**PROBLEM TO SOLVE:** Copy out the entries below with every "Host input field" changed to "Server input field" and nothing else altered.

**RECORDS FOR THIS EXERCISE:**
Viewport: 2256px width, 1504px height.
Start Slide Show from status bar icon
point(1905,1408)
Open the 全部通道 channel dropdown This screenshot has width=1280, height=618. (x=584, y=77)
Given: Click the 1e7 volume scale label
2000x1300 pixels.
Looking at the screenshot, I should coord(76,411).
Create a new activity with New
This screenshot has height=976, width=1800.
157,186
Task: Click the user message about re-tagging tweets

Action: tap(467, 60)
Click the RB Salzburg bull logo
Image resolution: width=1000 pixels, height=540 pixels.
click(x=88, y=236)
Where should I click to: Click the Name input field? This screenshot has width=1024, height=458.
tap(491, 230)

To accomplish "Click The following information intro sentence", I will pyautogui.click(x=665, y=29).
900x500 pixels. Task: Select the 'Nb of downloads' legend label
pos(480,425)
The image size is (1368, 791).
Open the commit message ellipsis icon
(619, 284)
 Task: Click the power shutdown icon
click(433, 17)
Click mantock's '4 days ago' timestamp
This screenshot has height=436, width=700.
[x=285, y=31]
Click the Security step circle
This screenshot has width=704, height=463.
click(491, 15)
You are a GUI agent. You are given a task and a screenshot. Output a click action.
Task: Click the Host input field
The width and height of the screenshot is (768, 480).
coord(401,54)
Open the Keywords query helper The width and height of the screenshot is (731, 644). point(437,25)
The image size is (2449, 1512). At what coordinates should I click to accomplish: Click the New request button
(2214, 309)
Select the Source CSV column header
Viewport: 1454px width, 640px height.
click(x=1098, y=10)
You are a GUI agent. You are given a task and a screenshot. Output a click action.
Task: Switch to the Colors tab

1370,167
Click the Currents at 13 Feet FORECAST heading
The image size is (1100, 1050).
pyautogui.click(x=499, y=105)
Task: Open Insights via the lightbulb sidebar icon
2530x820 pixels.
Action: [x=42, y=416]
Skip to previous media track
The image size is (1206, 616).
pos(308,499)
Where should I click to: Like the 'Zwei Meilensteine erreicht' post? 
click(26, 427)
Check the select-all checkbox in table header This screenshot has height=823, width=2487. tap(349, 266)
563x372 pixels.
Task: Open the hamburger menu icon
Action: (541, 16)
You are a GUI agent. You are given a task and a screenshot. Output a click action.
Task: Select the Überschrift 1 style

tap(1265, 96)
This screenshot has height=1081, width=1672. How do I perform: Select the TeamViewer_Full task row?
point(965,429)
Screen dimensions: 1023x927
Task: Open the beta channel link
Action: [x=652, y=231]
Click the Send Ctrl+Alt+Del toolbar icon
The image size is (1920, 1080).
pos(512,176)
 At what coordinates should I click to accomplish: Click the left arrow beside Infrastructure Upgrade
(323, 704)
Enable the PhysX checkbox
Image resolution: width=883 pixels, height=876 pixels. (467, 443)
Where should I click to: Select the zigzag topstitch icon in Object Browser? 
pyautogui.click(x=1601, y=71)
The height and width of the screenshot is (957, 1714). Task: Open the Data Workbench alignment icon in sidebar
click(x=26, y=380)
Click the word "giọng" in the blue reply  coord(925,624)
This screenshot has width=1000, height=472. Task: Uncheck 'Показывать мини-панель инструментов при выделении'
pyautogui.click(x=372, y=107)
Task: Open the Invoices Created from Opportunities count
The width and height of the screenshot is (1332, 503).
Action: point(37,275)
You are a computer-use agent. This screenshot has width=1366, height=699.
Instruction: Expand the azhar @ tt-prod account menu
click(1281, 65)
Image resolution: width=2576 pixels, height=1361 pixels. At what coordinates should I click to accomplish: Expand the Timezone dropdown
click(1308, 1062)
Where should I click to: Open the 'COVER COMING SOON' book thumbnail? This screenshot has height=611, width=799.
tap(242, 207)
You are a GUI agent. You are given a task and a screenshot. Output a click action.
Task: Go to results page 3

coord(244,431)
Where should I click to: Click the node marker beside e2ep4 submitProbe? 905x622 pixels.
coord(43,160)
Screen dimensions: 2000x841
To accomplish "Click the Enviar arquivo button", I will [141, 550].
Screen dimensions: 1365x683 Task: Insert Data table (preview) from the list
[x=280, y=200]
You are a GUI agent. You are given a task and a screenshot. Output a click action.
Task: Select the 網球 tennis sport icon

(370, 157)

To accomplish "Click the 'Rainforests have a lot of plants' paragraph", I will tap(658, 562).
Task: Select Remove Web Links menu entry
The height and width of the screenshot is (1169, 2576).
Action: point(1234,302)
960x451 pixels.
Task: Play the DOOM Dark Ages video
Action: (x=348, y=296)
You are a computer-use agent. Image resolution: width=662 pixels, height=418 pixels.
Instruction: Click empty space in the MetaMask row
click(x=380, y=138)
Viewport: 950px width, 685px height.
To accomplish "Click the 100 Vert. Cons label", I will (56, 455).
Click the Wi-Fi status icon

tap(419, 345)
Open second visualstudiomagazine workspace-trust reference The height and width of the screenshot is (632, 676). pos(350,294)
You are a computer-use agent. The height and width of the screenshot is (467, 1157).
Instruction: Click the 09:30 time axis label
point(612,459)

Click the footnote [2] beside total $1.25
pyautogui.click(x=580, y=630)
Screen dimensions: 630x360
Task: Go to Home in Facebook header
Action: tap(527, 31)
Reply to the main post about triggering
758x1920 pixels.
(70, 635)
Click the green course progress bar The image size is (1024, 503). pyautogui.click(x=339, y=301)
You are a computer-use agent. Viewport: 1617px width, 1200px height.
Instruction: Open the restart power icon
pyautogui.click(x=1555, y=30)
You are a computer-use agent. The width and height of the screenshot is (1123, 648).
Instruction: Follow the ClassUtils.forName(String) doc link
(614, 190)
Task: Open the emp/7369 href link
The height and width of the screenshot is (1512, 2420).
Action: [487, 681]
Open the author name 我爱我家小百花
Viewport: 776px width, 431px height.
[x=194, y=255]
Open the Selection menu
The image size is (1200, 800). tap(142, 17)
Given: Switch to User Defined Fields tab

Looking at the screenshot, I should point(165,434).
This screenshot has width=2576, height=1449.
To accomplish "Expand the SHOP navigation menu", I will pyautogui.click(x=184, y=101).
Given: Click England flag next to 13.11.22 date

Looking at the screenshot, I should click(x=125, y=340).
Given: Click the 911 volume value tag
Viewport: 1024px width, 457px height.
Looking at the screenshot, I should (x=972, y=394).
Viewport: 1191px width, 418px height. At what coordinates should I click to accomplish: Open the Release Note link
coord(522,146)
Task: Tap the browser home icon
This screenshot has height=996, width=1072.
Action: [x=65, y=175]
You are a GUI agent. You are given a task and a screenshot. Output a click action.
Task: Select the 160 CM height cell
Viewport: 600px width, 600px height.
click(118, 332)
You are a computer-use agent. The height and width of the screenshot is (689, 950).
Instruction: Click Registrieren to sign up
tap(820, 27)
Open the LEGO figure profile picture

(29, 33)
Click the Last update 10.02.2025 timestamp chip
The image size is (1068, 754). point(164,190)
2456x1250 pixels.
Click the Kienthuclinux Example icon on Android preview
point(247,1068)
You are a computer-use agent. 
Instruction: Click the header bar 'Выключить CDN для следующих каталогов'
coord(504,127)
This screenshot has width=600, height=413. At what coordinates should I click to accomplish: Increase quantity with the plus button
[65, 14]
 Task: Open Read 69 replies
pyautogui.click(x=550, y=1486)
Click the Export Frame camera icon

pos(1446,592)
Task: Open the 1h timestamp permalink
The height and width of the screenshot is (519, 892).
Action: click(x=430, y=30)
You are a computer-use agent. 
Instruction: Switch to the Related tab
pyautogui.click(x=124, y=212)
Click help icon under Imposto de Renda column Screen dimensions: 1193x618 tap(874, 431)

**FULL RESPONSE:**
Viewport: 2256px width, 1504px height.
Start Slide Show from status bar icon
point(1905,1408)
Open the 全部通道 channel dropdown This screenshot has width=1280, height=618. (x=584, y=77)
Given: Click the 1e7 volume scale label
2000x1300 pixels.
Looking at the screenshot, I should coord(76,411).
Create a new activity with New
This screenshot has height=976, width=1800.
157,186
Task: Click the user message about re-tagging tweets

Action: tap(467, 60)
Click the RB Salzburg bull logo
Image resolution: width=1000 pixels, height=540 pixels.
click(x=88, y=236)
Where should I click to: Click the Name input field? This screenshot has width=1024, height=458.
tap(491, 230)

To accomplish "Click The following information intro sentence", I will pyautogui.click(x=665, y=29).
900x500 pixels. Task: Select the 'Nb of downloads' legend label
pos(480,425)
The image size is (1368, 791).
Open the commit message ellipsis icon
(619, 284)
 Task: Click the power shutdown icon
click(433, 17)
Click mantock's '4 days ago' timestamp
This screenshot has height=436, width=700.
[x=285, y=31]
Click the Security step circle
This screenshot has width=704, height=463.
click(491, 15)
You are a GUI agent. You are given a task and a screenshot. Output a click action.
Task: Click the Server input field
The width and height of the screenshot is (768, 480).
coord(401,54)
Open the Keywords query helper The width and height of the screenshot is (731, 644). point(437,25)
The image size is (2449, 1512). At what coordinates should I click to accomplish: Click the New request button
(2214, 309)
Select the Source CSV column header
Viewport: 1454px width, 640px height.
click(x=1098, y=10)
You are a GUI agent. You are given a task and a screenshot. Output a click action.
Task: Switch to the Colors tab

1370,167
Click the Currents at 13 Feet FORECAST heading
The image size is (1100, 1050).
pyautogui.click(x=499, y=105)
Task: Open Insights via the lightbulb sidebar icon
2530x820 pixels.
Action: [x=42, y=416]
Skip to previous media track
The image size is (1206, 616).
pos(308,499)
Where should I click to: Like the 'Zwei Meilensteine erreicht' post? 
click(26, 427)
Check the select-all checkbox in table header This screenshot has height=823, width=2487. tap(349, 266)
563x372 pixels.
Task: Open the hamburger menu icon
Action: (541, 16)
You are a GUI agent. You are given a task and a screenshot. Output a click action.
Task: Select the Überschrift 1 style

tap(1265, 96)
This screenshot has height=1081, width=1672. How do I perform: Select the TeamViewer_Full task row?
point(965,429)
Screen dimensions: 1023x927
Task: Open the beta channel link
Action: [x=652, y=231]
Click the Send Ctrl+Alt+Del toolbar icon
The image size is (1920, 1080).
pos(512,176)
 At what coordinates should I click to accomplish: Click the left arrow beside Infrastructure Upgrade
(323, 704)
Enable the PhysX checkbox
Image resolution: width=883 pixels, height=876 pixels. (467, 443)
Where should I click to: Select the zigzag topstitch icon in Object Browser? 
pyautogui.click(x=1601, y=71)
The height and width of the screenshot is (957, 1714). Task: Open the Data Workbench alignment icon in sidebar
click(x=26, y=380)
Click the word "giọng" in the blue reply  coord(925,624)
This screenshot has width=1000, height=472. Task: Uncheck 'Показывать мини-панель инструментов при выделении'
pyautogui.click(x=372, y=107)
Task: Open the Invoices Created from Opportunities count
The width and height of the screenshot is (1332, 503).
Action: point(37,275)
You are a computer-use agent. This screenshot has width=1366, height=699.
Instruction: Expand the azhar @ tt-prod account menu
click(1281, 65)
Image resolution: width=2576 pixels, height=1361 pixels. At what coordinates should I click to accomplish: Expand the Timezone dropdown
click(1308, 1062)
Where should I click to: Open the 'COVER COMING SOON' book thumbnail? This screenshot has height=611, width=799.
tap(242, 207)
You are a GUI agent. You are given a task and a screenshot. Output a click action.
Task: Go to results page 3

coord(244,431)
Where should I click to: Click the node marker beside e2ep4 submitProbe? 905x622 pixels.
coord(43,160)
Screen dimensions: 2000x841
To accomplish "Click the Enviar arquivo button", I will [141, 550].
Screen dimensions: 1365x683 Task: Insert Data table (preview) from the list
[x=280, y=200]
You are a GUI agent. You are given a task and a screenshot. Output a click action.
Task: Select the 網球 tennis sport icon

(370, 157)

To accomplish "Click the 'Rainforests have a lot of plants' paragraph", I will tap(658, 562).
Task: Select Remove Web Links menu entry
The height and width of the screenshot is (1169, 2576).
Action: point(1234,302)
960x451 pixels.
Task: Play the DOOM Dark Ages video
Action: (x=348, y=296)
You are a computer-use agent. Image resolution: width=662 pixels, height=418 pixels.
Instruction: Click empty space in the MetaMask row
click(x=380, y=138)
Viewport: 950px width, 685px height.
To accomplish "Click the 100 Vert. Cons label", I will (56, 455).
Click the Wi-Fi status icon

tap(419, 345)
Open second visualstudiomagazine workspace-trust reference The height and width of the screenshot is (632, 676). pos(350,294)
You are a computer-use agent. The height and width of the screenshot is (467, 1157).
Instruction: Click the 09:30 time axis label
point(612,459)

Click the footnote [2] beside total $1.25
pyautogui.click(x=580, y=630)
Screen dimensions: 630x360
Task: Go to Home in Facebook header
Action: tap(527, 31)
Reply to the main post about triggering
758x1920 pixels.
(70, 635)
Click the green course progress bar The image size is (1024, 503). pyautogui.click(x=339, y=301)
You are a computer-use agent. Viewport: 1617px width, 1200px height.
Instruction: Open the restart power icon
pyautogui.click(x=1555, y=30)
You are a computer-use agent. The width and height of the screenshot is (1123, 648).
Instruction: Follow the ClassUtils.forName(String) doc link
(614, 190)
Task: Open the emp/7369 href link
The height and width of the screenshot is (1512, 2420).
Action: [487, 681]
Open the author name 我爱我家小百花
Viewport: 776px width, 431px height.
[x=194, y=255]
Open the Selection menu
The image size is (1200, 800). tap(142, 17)
Given: Switch to User Defined Fields tab

Looking at the screenshot, I should point(165,434).
This screenshot has width=2576, height=1449.
To accomplish "Expand the SHOP navigation menu", I will pyautogui.click(x=184, y=101).
Given: Click England flag next to 13.11.22 date

Looking at the screenshot, I should click(x=125, y=340).
Given: Click the 911 volume value tag
Viewport: 1024px width, 457px height.
Looking at the screenshot, I should (x=972, y=394).
Viewport: 1191px width, 418px height. At what coordinates should I click to accomplish: Open the Release Note link
coord(522,146)
Task: Tap the browser home icon
This screenshot has height=996, width=1072.
Action: [x=65, y=175]
You are a GUI agent. You are given a task and a screenshot. Output a click action.
Task: Select the 160 CM height cell
Viewport: 600px width, 600px height.
click(118, 332)
You are a computer-use agent. The height and width of the screenshot is (689, 950).
Instruction: Click Registrieren to sign up
tap(820, 27)
Open the LEGO figure profile picture

(29, 33)
Click the Last update 10.02.2025 timestamp chip
The image size is (1068, 754). point(164,190)
2456x1250 pixels.
Click the Kienthuclinux Example icon on Android preview
point(247,1068)
You are a computer-use agent. 
Instruction: Click the header bar 'Выключить CDN для следующих каталогов'
coord(504,127)
This screenshot has width=600, height=413. At what coordinates should I click to accomplish: Increase quantity with the plus button
[65, 14]
 Task: Open Read 69 replies
pyautogui.click(x=550, y=1486)
Click the Export Frame camera icon

pos(1446,592)
Task: Open the 1h timestamp permalink
The height and width of the screenshot is (519, 892).
Action: click(x=430, y=30)
You are a computer-use agent. 
Instruction: Switch to the Related tab
pyautogui.click(x=124, y=212)
Click help icon under Imposto de Renda column Screen dimensions: 1193x618 tap(874, 431)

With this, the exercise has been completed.